Mutational destabilization of the critical interface water cluster in Scapharca dimeric hemoglobin: structural basis for altered allosteric activity

Abstract

A cluster of interface ordered water molecules has been proposed to act as a key mediator of intersubunit communication in the homodimeric hemoglobin of Scapharca inaequivalvis. Mutations of Thr72 to Val and Ile, which lack the hydroxyl group to hydrogen bond the deoxy interface water molecules, result in sharply altered functional properties. We have determined the high resolution (1.6-1. 8 A) crystal structures of these two mutants in both the deoxygenated and CO-liganded states. These structures show minimal protein structural changes relative to the same native derivatives, despite greater than 40-fold increases in oxygen affinity. In the deoxy state of both mutants two water molecules at the periphery of the water cluster are lost, and the remaining cluster water molecules are destabilized.
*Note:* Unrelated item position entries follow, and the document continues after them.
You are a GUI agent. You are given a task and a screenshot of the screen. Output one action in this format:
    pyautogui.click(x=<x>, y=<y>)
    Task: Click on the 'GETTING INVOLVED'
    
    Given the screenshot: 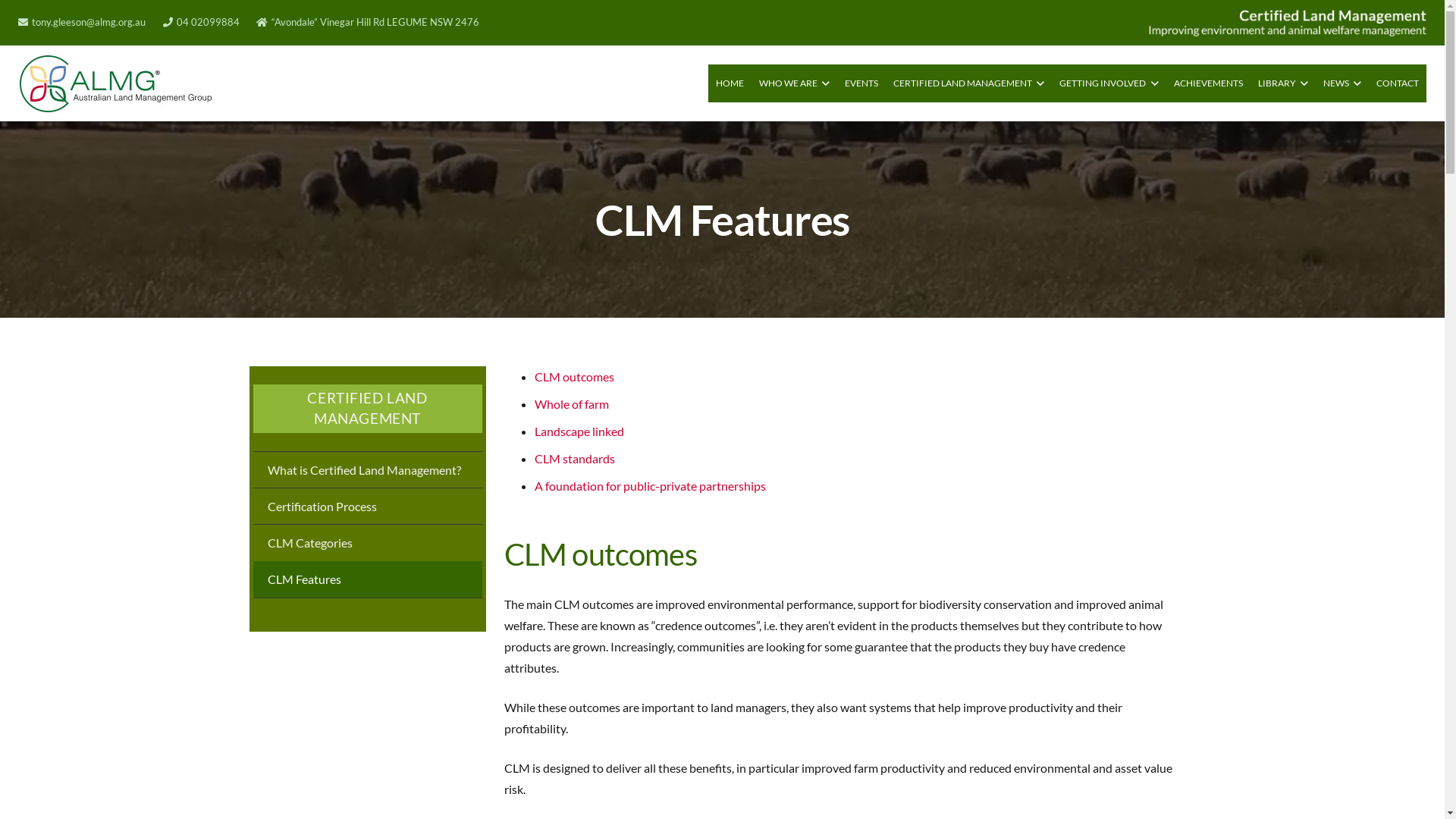 What is the action you would take?
    pyautogui.click(x=1109, y=83)
    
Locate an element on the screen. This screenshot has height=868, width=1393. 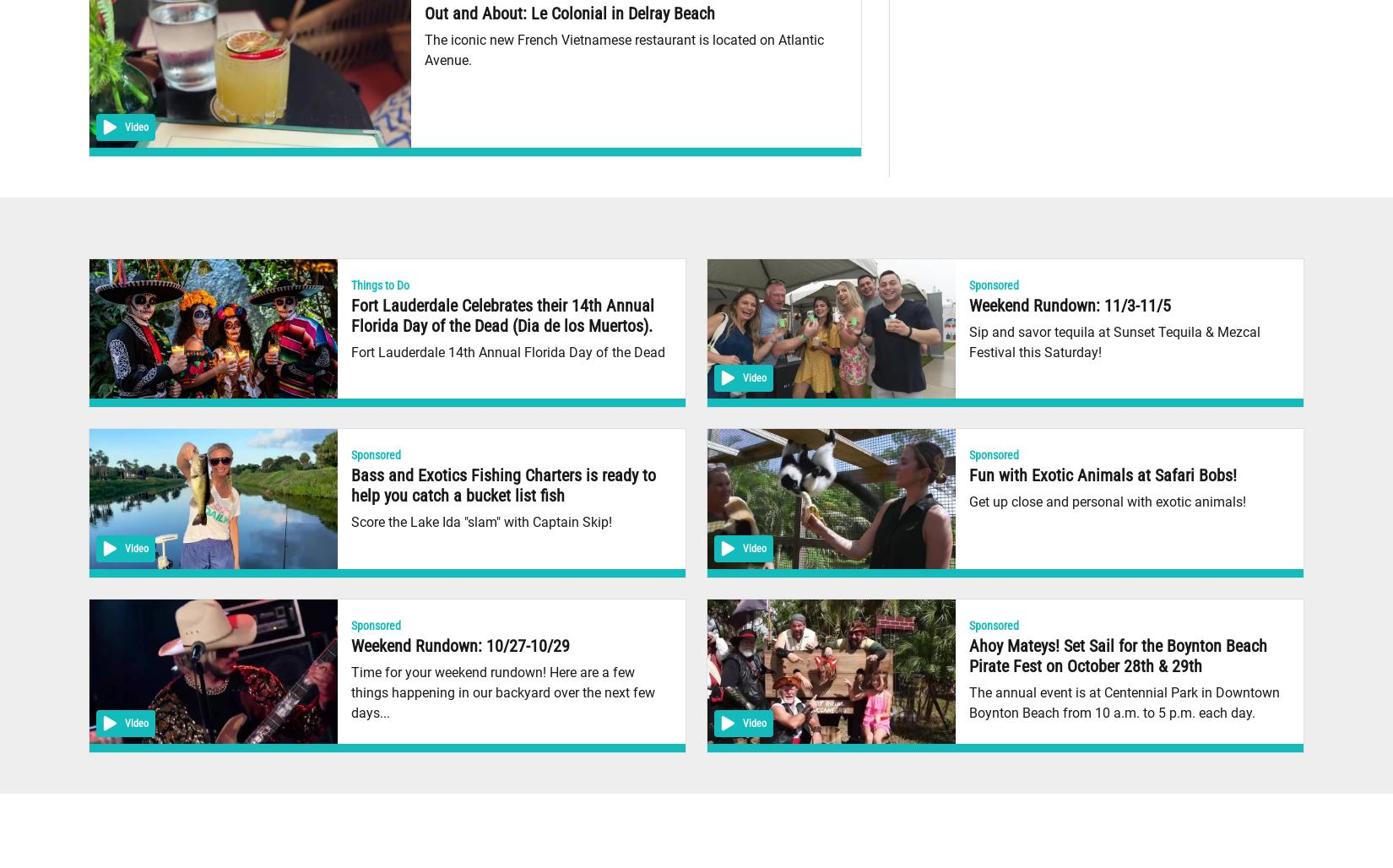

The CO-liganded structures show key differences between the two mutants including a more optimal interface packing involving Ile72 that acts to stabilize its high affinity (R) state. This additional stabilization allows rationalization of its lowered cooperativity within the context of a two-state model. These studies support a key role of ordered water in cooperative functioning and illustrate how subtle structural alterations can result in significantly altered functional properties in an allosteric molecule.